Do epicentro dos dados ao epicentro da demissão de Costa
O mega data center de Sines foi apresentado pelo Governo, em 2021, como "o maior investimento estrangeiro captado pelo País desde a Autoeuropa", mas, volvidos dois anos, a construção do centro de dados na Zona Industrial e Logística de Sines é um dos focos da investigação do Departamento Central de Investigação e Ação Penal (DCIAP) do Ministério Público (MP) que levou António Costa a demitir-se das funções de primeiro-ministro.

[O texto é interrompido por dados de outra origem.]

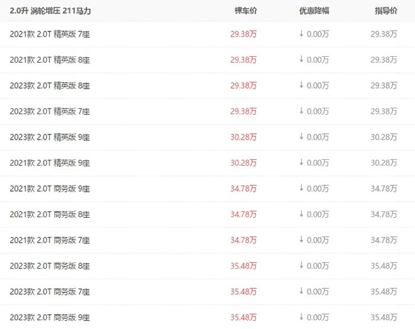Viewport: 415px width, 329px height.
Task: Click down-arrow icon in 2021款 精英版 7座 row
Action: 301,34
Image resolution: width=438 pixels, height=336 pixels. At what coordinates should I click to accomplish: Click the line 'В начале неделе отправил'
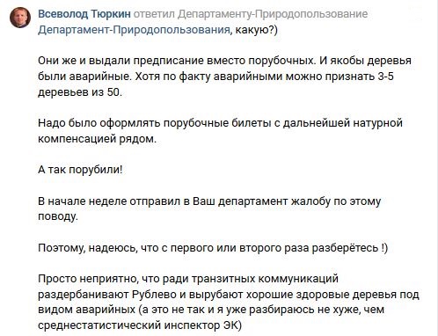click(209, 201)
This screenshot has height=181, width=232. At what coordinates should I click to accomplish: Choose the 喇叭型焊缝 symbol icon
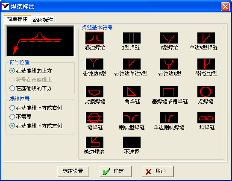pyautogui.click(x=132, y=118)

A investigação já levou à constituição de sete arguidos, sendo que três estão diretamente vinculados à Start Campus, empresa detida pela norte-americana Davidson Kempner Capital Management LP e pela britânica Pioneer Point Partners, que é responsável pelo investimento do denominado Hyperscale Data Centre.
Mas o que é o data center de Sines? É um empreendimento com estatuto Projeto de Interesse Nacional (PIN), apresentado em abril de 2021. Para erguer este centro de dados, a Start Campus comprometeu-se investir até 3500 milhões de euros em Sines, prevendo a criação de 1200 empregos diretos altamente qualificados e 8000 postos de trabalho indiretos até 2025.
A própria empresa garantira que iria instalar em Sines um dos maiores centros de dados da Europa, "contribuindo [também] significativamente para a transição energética de Portugal". Em dezembro de 2022, Pedro Nuno Santos, ainda ministro das Infraestruturas, disse que Sines tinha "condições únicas" para ser o "epicentro" da economia de dados.
Data Center vs Autoeuropa
O data center vale mais que a Autoeuropa? Até ver, o centro de dados de Sines ainda não passa de uma promessa - só em outubro passado o primeiro edifício (de um total de cinco, contíguos à antiga central a carvão de Sines) começou a "operar parcialmente". Já a Autoeuropa, instalada em Portugal nos anos de 1990, produziu 231 mil unidades e atingiu um volume de vendas de 3,674 mil milhões de euros em 2022, sendo que 99% da produção é para exportação. A Autoeuropa emprega hoje cerca de 5000 pessoas e vale 1,5% do Produto Interno Bruto (PIB).
A par do Hyperscale Data Centre, Sines foi escolhida para receber uma central de produção de energia a partir de hidrogénio. Ambos constituem o projeto Sines 4.0. "E porque é que Sines pode ser um campeão da produção de hidrogénio verde em toda a Europa? Pela mesmíssima razão que, em todos os sítios possíveis para localizar este mega data center, foi escolhido Sines, porque aqui é possível ter um mega data center energeticamente sustentável, e mais, com a energia renovável mais barata que é possível encontrar", disse António Costa na apresentação do projeto.
As autoridades suspeitam de "factos suscetíveis de constituir crimes de prevaricação, de corrupção ativa e passiva de titular de cargo político e de tráfico de influência". Ontem, o Público noticiava que o MP suspeita que João Galamba, enquanto secretário de Estado da Energia ou enquanto ministro das Infraestruturas, pode ter levado a Conselho de Ministros diplomas feitos por advogados pagos pela Start Campus. Afonso Salema, CEO da Start Campus, Rui Oliveira Marques, administrador jurídicoe de sustentabilidade da Start Campus, Diogo Lacerca Machado, padrinho de casamento de Costa e consultor da Start Campus, e Nuno Mascarenhas, presidente da Câmara Municipal de Sines (PS), também são arguidos no âmbito desta investigação do MP.